Re: Proposal to define a simple architecture to differentiate legitimate bulk email from Spam (UBE)

Shelby Moore <coolpage@earthlink.net> · Sun, 07 Sep 2003 14:02:30 +0800

IMO, this (whether Hotmail will implement a specific feature) is a fairly irrelevant (an 80 out of 80/20 rule) fork of the debate relative to the main point of the proposal, so let's try to wrap this fork up with one or two go rounds max okay.

>> Interestingly note that Hotmail makes you pay to POP *FROM* hotmail, but no
>> charge to POP from other accounts *TO* Hotmail.  Does that give you any hint
>> about their business model??
>
>Yes.  It's *NOT* a business model where they want to be polling a dozen servers
>on a regular basis for each of their customers for mail that may or may not be
>there, and for the average mailing list, probably is not there at any given
>poll.

Not any more than they want to be POPing any email at all.  Nobody wants to do any work they do not have to do.  But if there is advantage for them, or a profit to be made, they do it.  If they do not, someone else will, then they lose marketshare.

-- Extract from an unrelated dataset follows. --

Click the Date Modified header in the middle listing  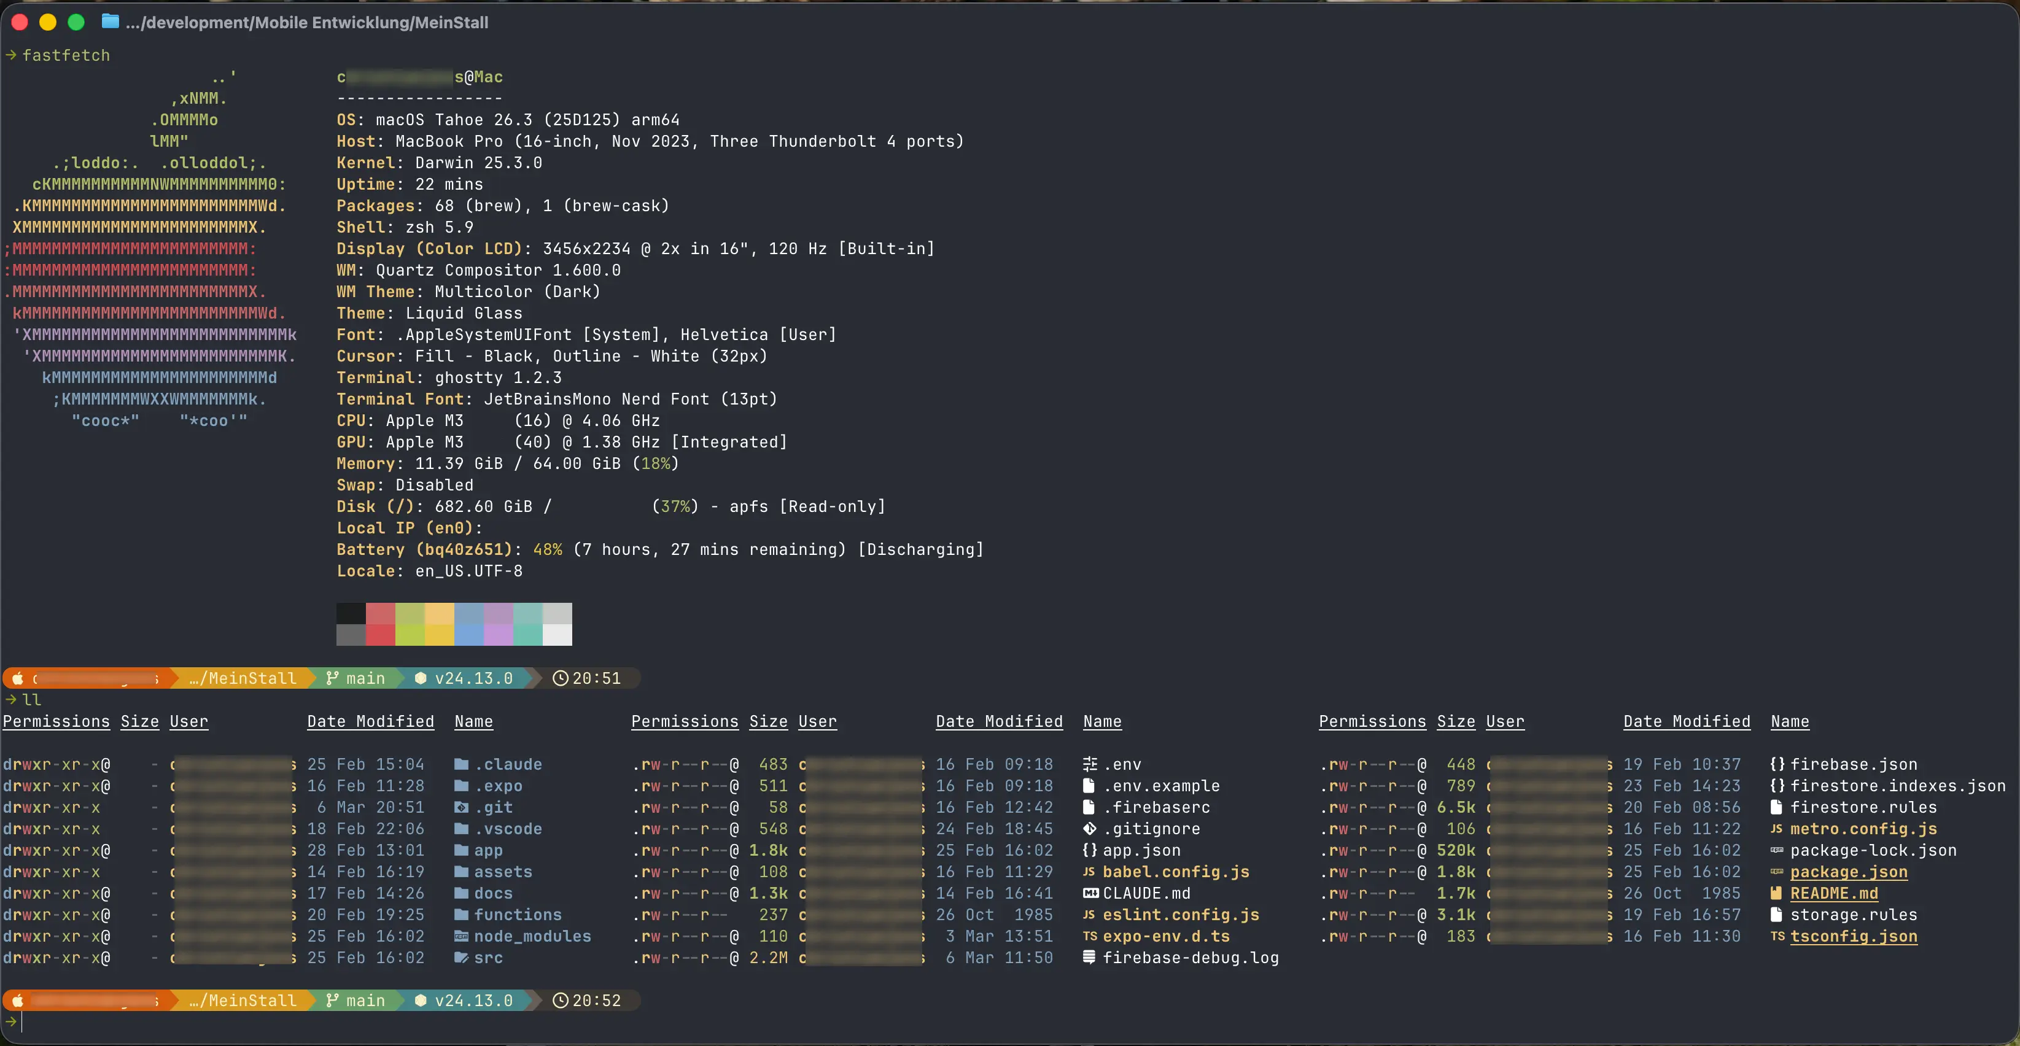pyautogui.click(x=999, y=721)
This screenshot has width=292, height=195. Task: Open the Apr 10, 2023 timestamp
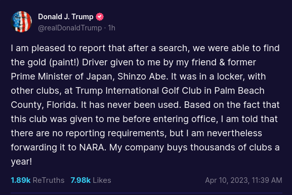click(x=227, y=180)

They used to not POP email at all (do you remember or did you know that?).  Then they discovered they were missing a big market of eyeballs.

>  They want eyeballs, and the last thing they want to do is expend more
>effort than needed to get eyeballs.

No disrespect intended, but that sentence is illogical.  You want something and you don't want to do something that gives you what you want.

You mean I guess that they would not agree to add effort just to retain existing eyeballs.  Again I disagree.  I think they will do what ever they have to in order to retain market share, as long as the cost doesn't kill more profit than it retains.

> Sure - they can even optimize the 'POP the
>list' check by only doing it once for all the subscribers - but they're still
>hitting each server for each list on a several-times a day basis.  And under
>the current scheme, they can just *catch* one SMTP transaction with all the
>RCPT TO's piggybacked *when there's actual mail*.  So they'd have to work a lot
>harder under your scheme.

POPing once (one list mailing) versus processing one email with zillion RCPT TOs (one list mailing) is not a very big cost difference.  One might be slightly less than the other and we really can't say which one, but it is irrelevant because the difference is insignificant.

Actually it is more likely that when they POP they will get several messages at once, so less cost than catch several SMTP emails.  

Also they know a priori the correlation of receivers to POP, which can be optimized with time, versus having to build a new mapping table in real-time every time they process an SMTP with RCPT TO.

>And let's *THINK* for a moment here - what is your proposal *REALLY* going to
>change?  We already have many estimates that 50% or so of all e-mail is spam.
>Let's take that as a given, and let's make the rash assumption that the rest is
>25% mailing list traffic and 25% person-to-person.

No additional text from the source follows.